Problem to work on
The lines to retype are the one with "Given: Click approving department 广东省药品监督管理局" and all that follow it to the end of the entries below; copy them exactly and nothing else.

++++

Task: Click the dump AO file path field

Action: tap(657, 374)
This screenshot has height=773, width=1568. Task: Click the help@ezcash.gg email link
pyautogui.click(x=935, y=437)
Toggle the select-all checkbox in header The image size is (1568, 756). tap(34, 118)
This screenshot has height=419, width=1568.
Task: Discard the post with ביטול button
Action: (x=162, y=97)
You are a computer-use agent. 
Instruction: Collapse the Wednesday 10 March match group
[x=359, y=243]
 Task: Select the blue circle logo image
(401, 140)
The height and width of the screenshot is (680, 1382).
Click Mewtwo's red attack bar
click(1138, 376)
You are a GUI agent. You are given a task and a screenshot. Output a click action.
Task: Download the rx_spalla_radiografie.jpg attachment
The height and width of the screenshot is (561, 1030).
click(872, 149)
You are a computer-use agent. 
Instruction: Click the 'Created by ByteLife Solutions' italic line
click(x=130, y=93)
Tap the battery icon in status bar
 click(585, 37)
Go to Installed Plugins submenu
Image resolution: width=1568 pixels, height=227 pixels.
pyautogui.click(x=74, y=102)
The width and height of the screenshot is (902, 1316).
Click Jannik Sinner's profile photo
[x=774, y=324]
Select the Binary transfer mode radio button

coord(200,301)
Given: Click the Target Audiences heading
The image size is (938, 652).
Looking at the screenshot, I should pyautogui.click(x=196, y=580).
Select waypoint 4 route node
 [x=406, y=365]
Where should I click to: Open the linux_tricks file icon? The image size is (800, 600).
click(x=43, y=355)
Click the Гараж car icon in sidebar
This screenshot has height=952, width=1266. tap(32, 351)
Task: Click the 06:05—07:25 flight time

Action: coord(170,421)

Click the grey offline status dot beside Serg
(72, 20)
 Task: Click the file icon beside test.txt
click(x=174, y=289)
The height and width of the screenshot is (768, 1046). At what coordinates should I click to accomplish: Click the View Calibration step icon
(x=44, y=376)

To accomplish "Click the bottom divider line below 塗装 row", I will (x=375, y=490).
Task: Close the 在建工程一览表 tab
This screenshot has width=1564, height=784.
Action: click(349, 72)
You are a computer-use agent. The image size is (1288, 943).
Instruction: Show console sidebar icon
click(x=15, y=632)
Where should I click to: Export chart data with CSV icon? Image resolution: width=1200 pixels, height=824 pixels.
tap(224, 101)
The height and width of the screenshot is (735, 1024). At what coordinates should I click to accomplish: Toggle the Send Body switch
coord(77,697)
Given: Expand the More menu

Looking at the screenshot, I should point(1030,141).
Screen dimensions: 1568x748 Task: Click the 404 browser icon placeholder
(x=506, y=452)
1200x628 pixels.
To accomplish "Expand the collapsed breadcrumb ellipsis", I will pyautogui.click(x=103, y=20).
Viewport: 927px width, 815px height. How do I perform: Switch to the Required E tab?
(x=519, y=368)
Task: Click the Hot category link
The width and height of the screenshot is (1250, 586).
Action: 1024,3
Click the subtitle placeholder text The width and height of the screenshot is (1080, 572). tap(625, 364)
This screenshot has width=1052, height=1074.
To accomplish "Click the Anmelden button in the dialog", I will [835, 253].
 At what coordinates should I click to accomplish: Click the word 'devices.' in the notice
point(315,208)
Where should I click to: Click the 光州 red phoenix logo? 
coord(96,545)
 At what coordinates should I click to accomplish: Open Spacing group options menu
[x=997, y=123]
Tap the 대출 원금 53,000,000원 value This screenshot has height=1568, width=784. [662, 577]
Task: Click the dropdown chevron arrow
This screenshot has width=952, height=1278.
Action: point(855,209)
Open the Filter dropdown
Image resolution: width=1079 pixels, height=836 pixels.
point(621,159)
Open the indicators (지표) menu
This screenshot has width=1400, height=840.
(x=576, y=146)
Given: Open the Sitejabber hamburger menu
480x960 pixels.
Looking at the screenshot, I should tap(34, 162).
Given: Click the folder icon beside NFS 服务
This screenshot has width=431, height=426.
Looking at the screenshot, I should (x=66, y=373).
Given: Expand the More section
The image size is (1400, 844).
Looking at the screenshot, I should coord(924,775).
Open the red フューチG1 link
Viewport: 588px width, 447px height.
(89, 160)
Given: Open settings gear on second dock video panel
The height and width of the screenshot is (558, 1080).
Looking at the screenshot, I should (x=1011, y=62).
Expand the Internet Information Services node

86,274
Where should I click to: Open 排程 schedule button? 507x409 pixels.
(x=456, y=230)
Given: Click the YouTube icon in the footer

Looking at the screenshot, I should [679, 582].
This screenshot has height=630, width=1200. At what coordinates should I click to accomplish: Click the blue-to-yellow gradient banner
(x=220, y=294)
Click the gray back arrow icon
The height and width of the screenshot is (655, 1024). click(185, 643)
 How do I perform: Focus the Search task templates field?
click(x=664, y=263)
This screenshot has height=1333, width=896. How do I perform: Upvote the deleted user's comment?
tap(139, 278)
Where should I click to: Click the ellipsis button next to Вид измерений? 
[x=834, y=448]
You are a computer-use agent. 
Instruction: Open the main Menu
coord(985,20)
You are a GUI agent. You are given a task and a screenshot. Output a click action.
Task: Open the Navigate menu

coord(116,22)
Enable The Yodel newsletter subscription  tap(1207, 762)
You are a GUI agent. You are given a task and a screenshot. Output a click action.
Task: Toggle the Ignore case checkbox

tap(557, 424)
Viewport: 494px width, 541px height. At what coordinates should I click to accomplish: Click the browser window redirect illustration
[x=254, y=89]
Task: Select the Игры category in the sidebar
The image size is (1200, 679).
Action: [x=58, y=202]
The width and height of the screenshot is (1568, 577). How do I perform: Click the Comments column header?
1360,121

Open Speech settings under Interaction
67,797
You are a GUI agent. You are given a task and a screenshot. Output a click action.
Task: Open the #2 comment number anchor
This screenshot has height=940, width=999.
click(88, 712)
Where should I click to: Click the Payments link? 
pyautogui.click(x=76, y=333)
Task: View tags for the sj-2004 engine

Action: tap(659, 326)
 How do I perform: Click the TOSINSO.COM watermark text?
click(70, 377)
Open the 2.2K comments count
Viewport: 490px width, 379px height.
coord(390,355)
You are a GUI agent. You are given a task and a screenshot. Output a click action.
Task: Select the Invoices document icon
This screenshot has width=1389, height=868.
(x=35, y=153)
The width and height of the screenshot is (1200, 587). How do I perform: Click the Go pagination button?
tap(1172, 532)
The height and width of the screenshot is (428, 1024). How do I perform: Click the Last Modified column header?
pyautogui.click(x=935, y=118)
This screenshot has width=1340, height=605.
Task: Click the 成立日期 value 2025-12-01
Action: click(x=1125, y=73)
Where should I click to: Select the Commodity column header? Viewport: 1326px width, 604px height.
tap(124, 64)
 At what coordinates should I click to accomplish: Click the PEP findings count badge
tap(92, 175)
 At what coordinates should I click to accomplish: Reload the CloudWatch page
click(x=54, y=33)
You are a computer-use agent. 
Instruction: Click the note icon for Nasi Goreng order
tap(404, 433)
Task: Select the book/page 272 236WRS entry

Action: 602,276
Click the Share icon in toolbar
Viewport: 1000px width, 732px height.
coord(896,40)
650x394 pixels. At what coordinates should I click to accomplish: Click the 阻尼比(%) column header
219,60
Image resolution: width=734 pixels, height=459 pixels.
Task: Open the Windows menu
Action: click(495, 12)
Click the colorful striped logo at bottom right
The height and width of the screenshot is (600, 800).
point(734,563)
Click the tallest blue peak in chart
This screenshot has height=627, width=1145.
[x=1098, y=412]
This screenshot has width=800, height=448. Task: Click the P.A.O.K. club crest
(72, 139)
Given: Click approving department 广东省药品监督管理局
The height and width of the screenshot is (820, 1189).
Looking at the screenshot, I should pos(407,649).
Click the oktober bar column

++++

Written reply
Given: Click approving department 广东省药品监督管理局
The height and width of the screenshot is (820, 1189).
Looking at the screenshot, I should pos(407,649).
Click the oktober bar column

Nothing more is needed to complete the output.